• **Problem statement**:
Please set down exactly the lines from the one containing "Click the Speech and Music microphone icon" through the last line of the records below, both included, with no pictures.
§
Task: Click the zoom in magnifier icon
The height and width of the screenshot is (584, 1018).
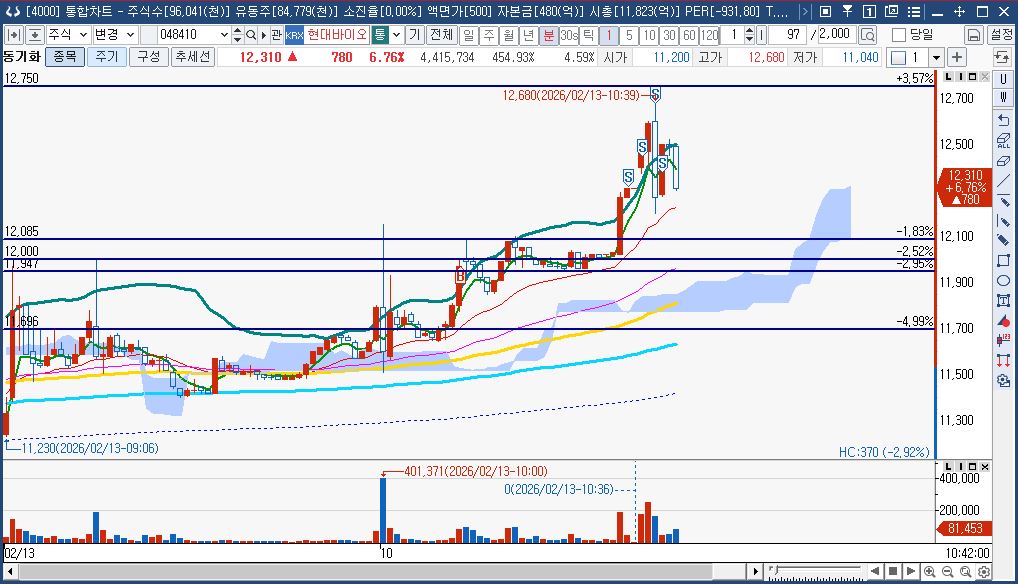Action: click(x=930, y=571)
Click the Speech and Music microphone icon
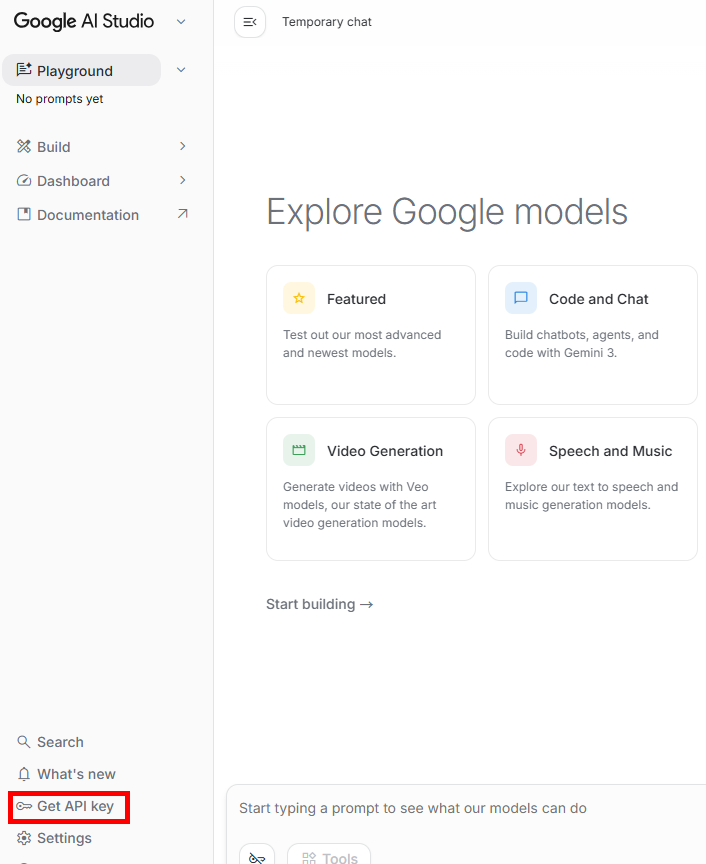 521,450
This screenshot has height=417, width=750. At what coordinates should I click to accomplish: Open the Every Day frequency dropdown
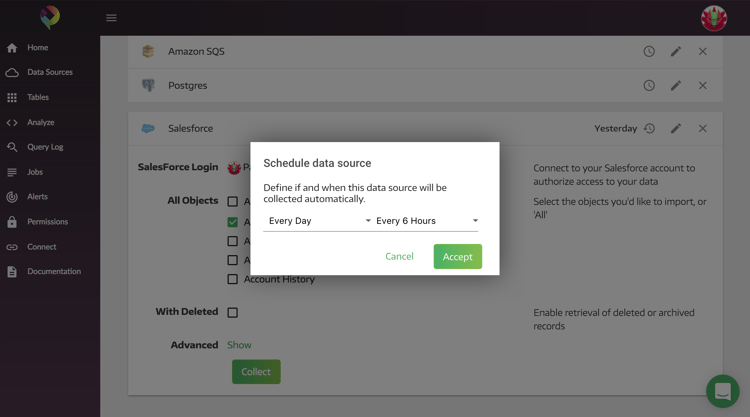coord(318,221)
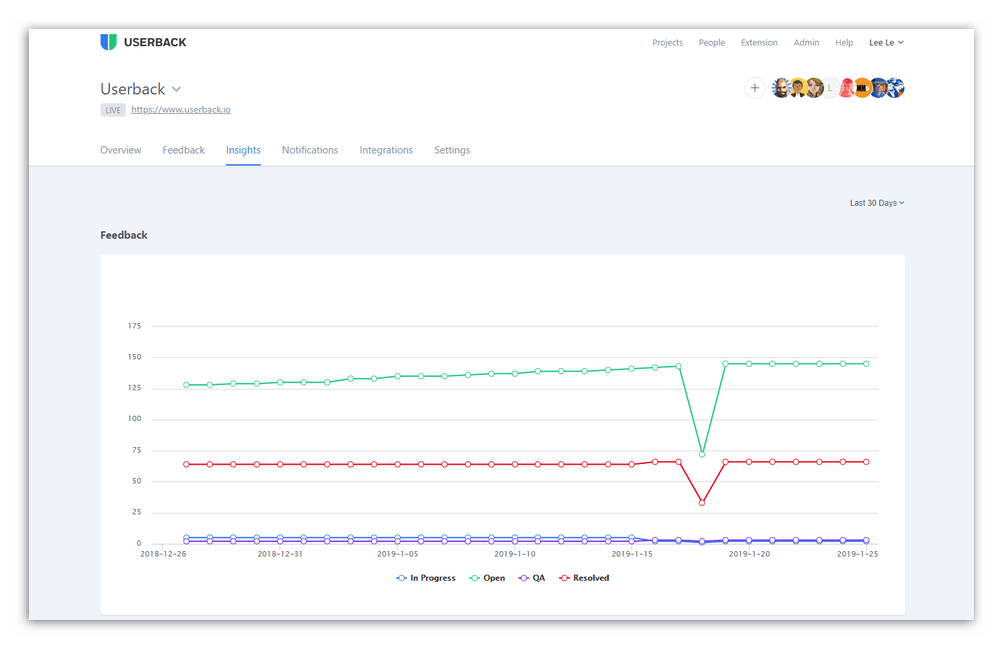Switch to the Notifications tab
Image resolution: width=1003 pixels, height=649 pixels.
(310, 150)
§
• **Your response**:
Click the Speech and Music microphone icon
 521,450
This screenshot has height=417, width=750. At what coordinates should I click to accomplish: Open the Every Day frequency dropdown
coord(318,221)
Switch to the Notifications tab
Image resolution: width=1003 pixels, height=649 pixels.
(310, 150)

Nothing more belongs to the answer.